The National Security Agency and its British counterpart, Government Communications Headquarters, have worked to subvert anti-virus and other security software in order to track users and infiltrate networks, according to documents from NSA whistleblower Edward Snowden, according to a story at Glen Greenwald's Intercept. The document, a GCHQ warrant renewal request written in 2008 and provided under Section 5 of the U.K.'s 1994 Intelligence Services Act, must be renewed by a government minister every six months and seeks authorization for GCHQ activities that "involve modifying commercially available software to enable interception, decryption and other related tasks, or 'reverse engineering' software."
Of note is that while Kaspersky Labs is particularly singled out, Bitdefender, ESET, Avast, AVG, and F-Secure are also mentioned as specific targets, while the US/UK based McAfee, Symantec and Sophos are all notable by their absence raising questions over whether they have might colluded with the NSA and GCHQ, or whether the other vendors mentioned might have colluded with their own national security services.
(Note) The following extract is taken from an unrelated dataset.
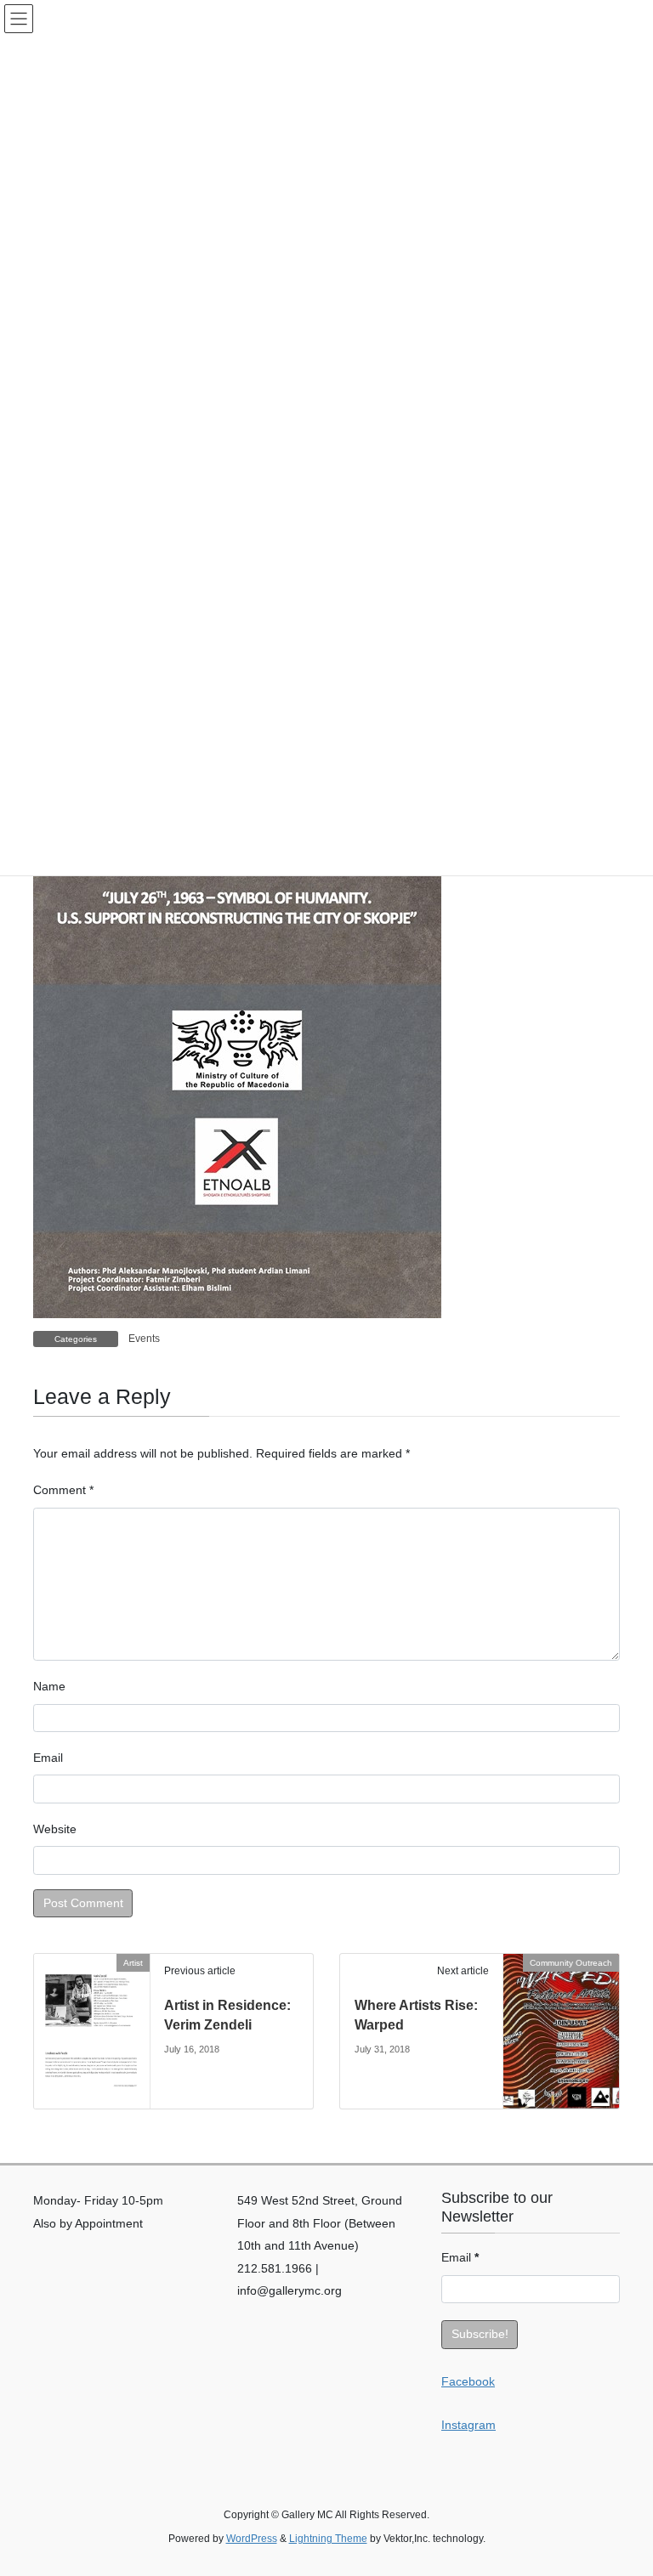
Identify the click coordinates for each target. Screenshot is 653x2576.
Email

Should that be the case then the debate over the merits of whether or not compromising encryption tools is a good idea given the potential for the backdoor to be found and exploited by foreign governments and criminals perhaps ought to apply to more general security software as well.
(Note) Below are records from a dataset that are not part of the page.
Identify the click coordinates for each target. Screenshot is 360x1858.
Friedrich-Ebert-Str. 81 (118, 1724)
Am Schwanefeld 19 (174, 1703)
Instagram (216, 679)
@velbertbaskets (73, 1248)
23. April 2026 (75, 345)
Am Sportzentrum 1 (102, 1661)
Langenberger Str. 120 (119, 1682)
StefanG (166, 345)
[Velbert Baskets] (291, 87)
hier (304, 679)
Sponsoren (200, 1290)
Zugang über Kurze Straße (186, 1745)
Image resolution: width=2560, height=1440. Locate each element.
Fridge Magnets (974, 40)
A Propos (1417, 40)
(Score: 2) by kadal on Wednesday June 24 2015, @06:46PM
They will probably install non-backdoored versions on government systems. However, if a whole bunch of Congressmen were to have their laptops hacked, that might change things. Though, in that case, Congress would probably force the NSA to install backdoored version on their laptops and have everyone else stay as fucked as before.
(Score: 2) by kadal on Wednesday June 24 2015, @06:47PM
Ugh, i mean Congress will have NSA install the "secure" version on their laptops and let the rest of us get fucked as usual.